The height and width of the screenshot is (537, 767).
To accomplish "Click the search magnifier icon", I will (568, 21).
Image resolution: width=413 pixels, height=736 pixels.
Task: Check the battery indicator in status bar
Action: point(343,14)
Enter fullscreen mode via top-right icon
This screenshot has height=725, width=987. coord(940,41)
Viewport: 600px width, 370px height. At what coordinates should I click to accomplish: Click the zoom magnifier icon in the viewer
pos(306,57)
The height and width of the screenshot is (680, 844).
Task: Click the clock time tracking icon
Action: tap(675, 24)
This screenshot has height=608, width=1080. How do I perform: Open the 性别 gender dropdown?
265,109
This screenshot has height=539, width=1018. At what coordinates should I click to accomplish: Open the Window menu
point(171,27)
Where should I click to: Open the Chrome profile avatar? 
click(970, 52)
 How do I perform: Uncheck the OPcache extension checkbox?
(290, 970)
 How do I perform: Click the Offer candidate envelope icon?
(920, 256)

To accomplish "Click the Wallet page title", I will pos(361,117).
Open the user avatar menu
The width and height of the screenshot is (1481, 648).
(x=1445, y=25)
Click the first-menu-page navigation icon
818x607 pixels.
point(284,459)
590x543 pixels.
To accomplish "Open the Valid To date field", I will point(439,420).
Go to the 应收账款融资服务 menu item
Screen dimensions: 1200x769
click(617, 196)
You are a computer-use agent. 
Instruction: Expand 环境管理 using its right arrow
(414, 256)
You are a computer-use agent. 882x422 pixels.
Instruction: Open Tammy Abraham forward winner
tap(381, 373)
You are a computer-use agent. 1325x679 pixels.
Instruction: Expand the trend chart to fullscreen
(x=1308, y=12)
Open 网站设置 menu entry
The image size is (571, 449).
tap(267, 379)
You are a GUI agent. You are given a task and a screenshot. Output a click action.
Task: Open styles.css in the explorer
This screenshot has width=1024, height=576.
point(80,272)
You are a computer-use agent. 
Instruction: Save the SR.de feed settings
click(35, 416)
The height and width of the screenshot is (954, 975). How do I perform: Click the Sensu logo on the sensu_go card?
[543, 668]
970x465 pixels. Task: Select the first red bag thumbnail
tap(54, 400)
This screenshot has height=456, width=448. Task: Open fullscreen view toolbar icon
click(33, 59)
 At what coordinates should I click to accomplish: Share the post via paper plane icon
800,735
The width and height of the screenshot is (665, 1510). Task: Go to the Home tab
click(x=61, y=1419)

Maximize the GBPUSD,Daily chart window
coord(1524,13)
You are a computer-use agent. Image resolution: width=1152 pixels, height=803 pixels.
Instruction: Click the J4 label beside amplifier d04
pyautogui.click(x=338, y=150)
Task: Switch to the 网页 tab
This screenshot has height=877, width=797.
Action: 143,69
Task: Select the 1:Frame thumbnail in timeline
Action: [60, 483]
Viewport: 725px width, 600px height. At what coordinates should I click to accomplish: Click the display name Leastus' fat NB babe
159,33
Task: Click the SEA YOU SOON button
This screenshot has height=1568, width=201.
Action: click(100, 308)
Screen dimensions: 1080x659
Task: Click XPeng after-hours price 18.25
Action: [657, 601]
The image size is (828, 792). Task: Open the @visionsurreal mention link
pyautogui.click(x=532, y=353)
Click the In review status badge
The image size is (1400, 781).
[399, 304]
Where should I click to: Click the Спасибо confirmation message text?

(What you have to do) Copy the entries word for word.

(Result of the exercise)
The height and width of the screenshot is (537, 767).
To accomplish "Click the search magnifier icon", I will (568, 21).
Image resolution: width=413 pixels, height=736 pixels.
Task: Check the battery indicator in status bar
Action: point(343,14)
Enter fullscreen mode via top-right icon
This screenshot has height=725, width=987. coord(940,41)
Viewport: 600px width, 370px height. At what coordinates should I click to accomplish: Click the zoom magnifier icon in the viewer
pos(306,57)
The height and width of the screenshot is (680, 844).
Task: Click the clock time tracking icon
Action: tap(675, 24)
This screenshot has height=608, width=1080. How do I perform: Open the 性别 gender dropdown?
265,109
This screenshot has height=539, width=1018. At what coordinates should I click to accomplish: Open the Window menu
point(171,27)
Where should I click to: Open the Chrome profile avatar? 
click(970, 52)
 How do I perform: Uncheck the OPcache extension checkbox?
(290, 970)
 How do I perform: Click the Offer candidate envelope icon?
(920, 256)

To accomplish "Click the Wallet page title", I will pos(361,117).
Open the user avatar menu
The width and height of the screenshot is (1481, 648).
(x=1445, y=25)
Click the first-menu-page navigation icon
818x607 pixels.
point(284,459)
590x543 pixels.
To accomplish "Open the Valid To date field", I will point(439,420).
Go to the 应收账款融资服务 menu item
Screen dimensions: 1200x769
click(617, 196)
You are a computer-use agent. 
Instruction: Expand 环境管理 using its right arrow
(414, 256)
You are a computer-use agent. 882x422 pixels.
Instruction: Open Tammy Abraham forward winner
tap(381, 373)
You are a computer-use agent. 1325x679 pixels.
Instruction: Expand the trend chart to fullscreen
(x=1308, y=12)
Open 网站设置 menu entry
The image size is (571, 449).
tap(267, 379)
You are a GUI agent. You are given a task and a screenshot. Output a click action.
Task: Open styles.css in the explorer
This screenshot has width=1024, height=576.
point(80,272)
You are a computer-use agent. 
Instruction: Save the SR.de feed settings
click(35, 416)
The height and width of the screenshot is (954, 975). How do I perform: Click the Sensu logo on the sensu_go card?
[543, 668]
970x465 pixels. Task: Select the first red bag thumbnail
tap(54, 400)
This screenshot has height=456, width=448. Task: Open fullscreen view toolbar icon
click(33, 59)
 At what coordinates should I click to accomplish: Share the post via paper plane icon
800,735
The width and height of the screenshot is (665, 1510). Task: Go to the Home tab
click(x=61, y=1419)

Maximize the GBPUSD,Daily chart window
coord(1524,13)
You are a computer-use agent. Image resolution: width=1152 pixels, height=803 pixels.
Instruction: Click the J4 label beside amplifier d04
pyautogui.click(x=338, y=150)
Task: Switch to the 网页 tab
This screenshot has height=877, width=797.
Action: 143,69
Task: Select the 1:Frame thumbnail in timeline
Action: [60, 483]
Viewport: 725px width, 600px height. At what coordinates should I click to accomplish: Click the display name Leastus' fat NB babe
159,33
Task: Click the SEA YOU SOON button
This screenshot has height=1568, width=201.
Action: click(100, 308)
Screen dimensions: 1080x659
Task: Click XPeng after-hours price 18.25
Action: [657, 601]
The image size is (828, 792). Task: Open the @visionsurreal mention link
pyautogui.click(x=532, y=353)
Click the In review status badge
The image size is (1400, 781).
[399, 304]
Where should I click to: Click the Спасибо confirmation message text?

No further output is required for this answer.